## 提示文:

今回のnoteは、今日11/23に誕生日を迎えた
ワタクシの親友に捧げたいと思います。

某アニラジのはがき職人仲間として出会い、
(ワタクシは”職人“なんて胸を張れない若輩者ですが)
水樹奈々さんなど各種ライブを共にしてきた、
大切な戦友のひとりでございます。

さて、
そんな彼がここ近年ハマっているのは、
Clarisのお二人と鬼頭明里さん。

田淵(智也さん)だよ」って
数年前に彼がオススメしてくれた楽曲が、

鬼頭明里「23時の春雷少女」

彼が勧めてくれたこの曲を順に読み解きながら、
この曲の妙に迫りたいと思います。




1. うまくいくはずの恋だった

壮麗に走り出すピアノの旋律と
爽やかなバンドサウンドで曲の幕が上がると、
まずは「君」を見初めた「私」が描かれます。

街を包む風と誰か(Are you living? “Yes”)
呼ばれてても識別とかできない
私この世界で響き合える通じ合える特別な声
その声が君だった

(鬼頭明里「23時の春雷少女」)

## 記録一覧:
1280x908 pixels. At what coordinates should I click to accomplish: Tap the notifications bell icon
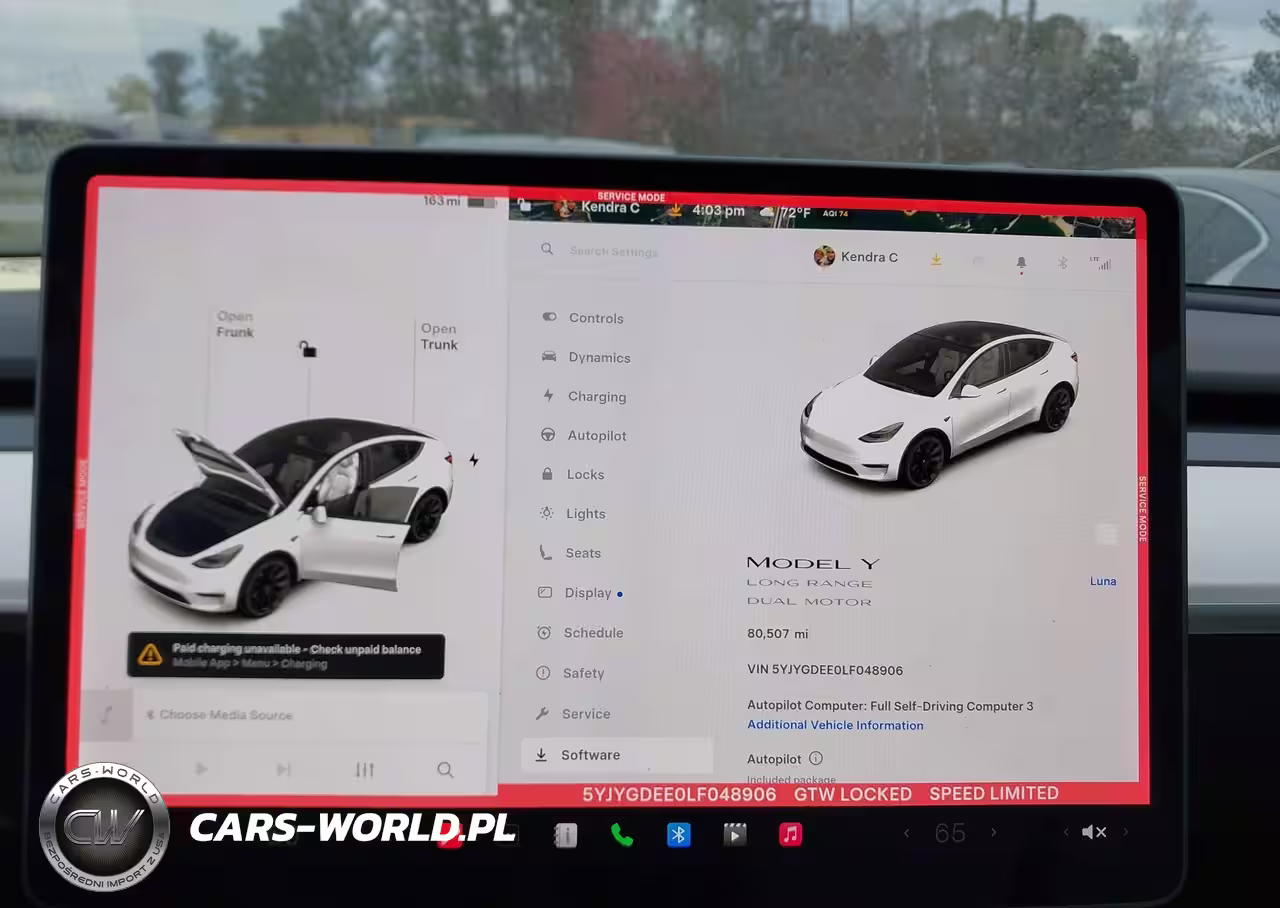tap(1021, 262)
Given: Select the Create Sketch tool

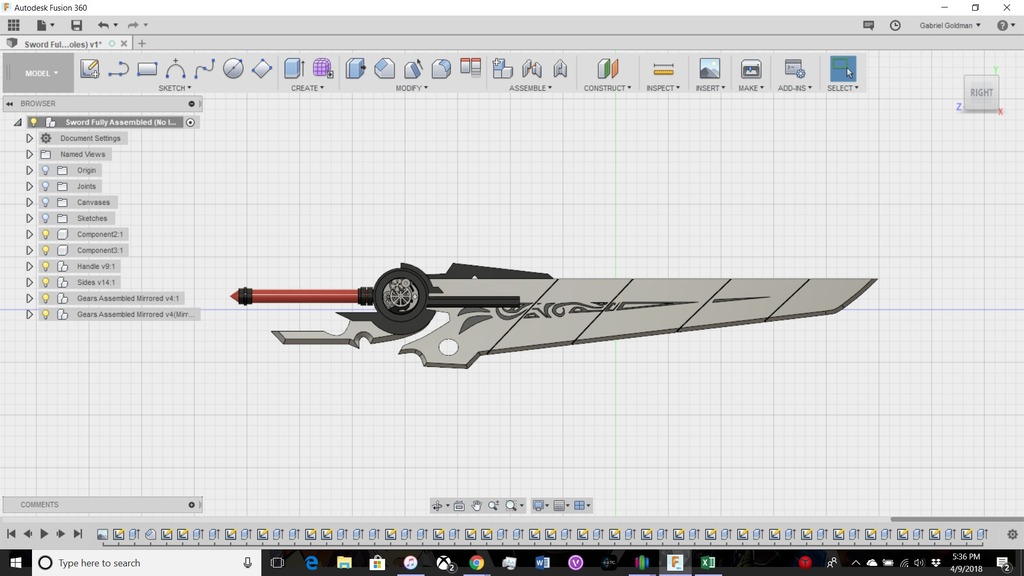Looking at the screenshot, I should coord(89,67).
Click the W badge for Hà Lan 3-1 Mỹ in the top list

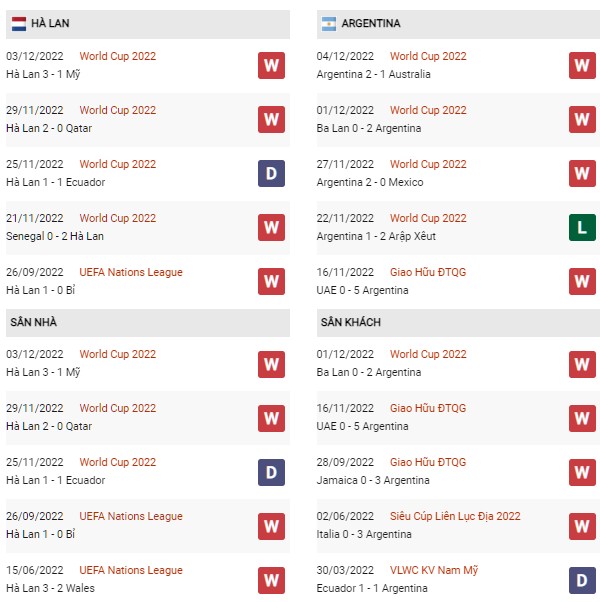coord(271,66)
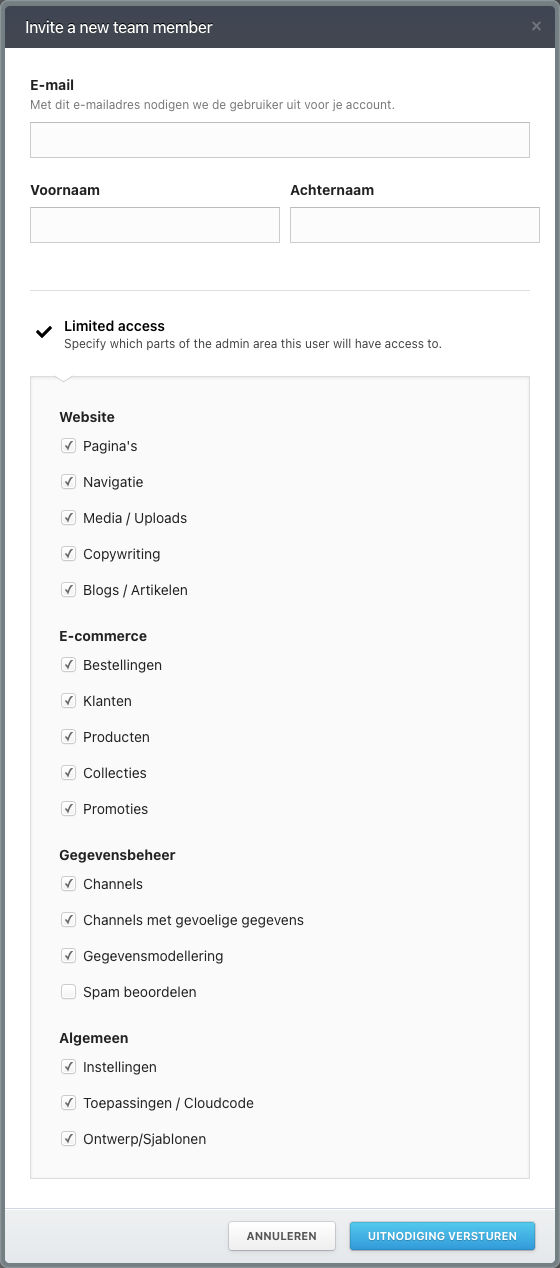
Task: Uncheck the Pagina's checkbox
Action: click(x=68, y=446)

## 指示 1:
上の記録を、空行を除いて1行ごとに1つの文字列とするJSON配列に整形してください。画像は答えに含めないでください。
## 指示 2:
「23時の春雷少女」を読み解く文章の続きを、最後の引用の後から書き進めてください。

## 実行結果 1:
[
  "1280x908 pixels. At what coordinates should I click to accomplish: Tap the notifications bell icon",
  "tap(1021, 262)",
  "Given: Select the Create Sketch tool",
  "Looking at the screenshot, I should coord(89,67).",
  "Click the W badge for Hà Lan 3-1 Mỹ in the top list",
  "coord(271,66)",
  "Task: Uncheck the Pagina's checkbox",
  "Action: click(x=68, y=446)"
]

## 実行結果 2:
「誰か」という程度にしか他者を認識できなかった
「私」が、その特別性を認めたのが「君」でした。

しかも、その「君」という人間は、
「この世界で響き合える」「通じ合える」と
断言せしむるだけには特別であるようです。

そのようにして「君」を見初めた「私」は、
「君」との距離を縮めようとしてゆくわけです。

かくして少し近づいたんだ
君の勇気を感じ取った

コマンド?ファンファーレ響くはずが…
エラーコード!

(鬼頭明里「23時の春雷少女」)

それに対して「君」も「勇気」を見せるかたちで
「私」の気持ちに応えるかのように振る舞います。

だからこそ、「私」が期待したBGMは
他ならぬ「ファンファーレ」であったわけです。

「ファンファーレ」とは、

ファンファーレ〔名〕
祝典・軍隊の儀礼などの進行合図に用いられる、トランペットやホルンなどの金管楽器による短いはなやかな曲。

(『日本国語大辞典』より)

と定義されています。
「パンパカパーン」という擬音で書き表される
ことが多いような感じですね。

「祝典・軍隊の儀礼」の場で掛けられることから、
祝祭的雰囲気を醸し出されます。

ところが、実際の「君」の答えは、
祝祭という想定とはおよそ反するものでした。
ゆえに、「私」はコマンドエラーを疑うのでした。

まるで春雷、目を奪って走った君がいない方へ
それは推定23時 理由が説明できない(Are you press “NO”?)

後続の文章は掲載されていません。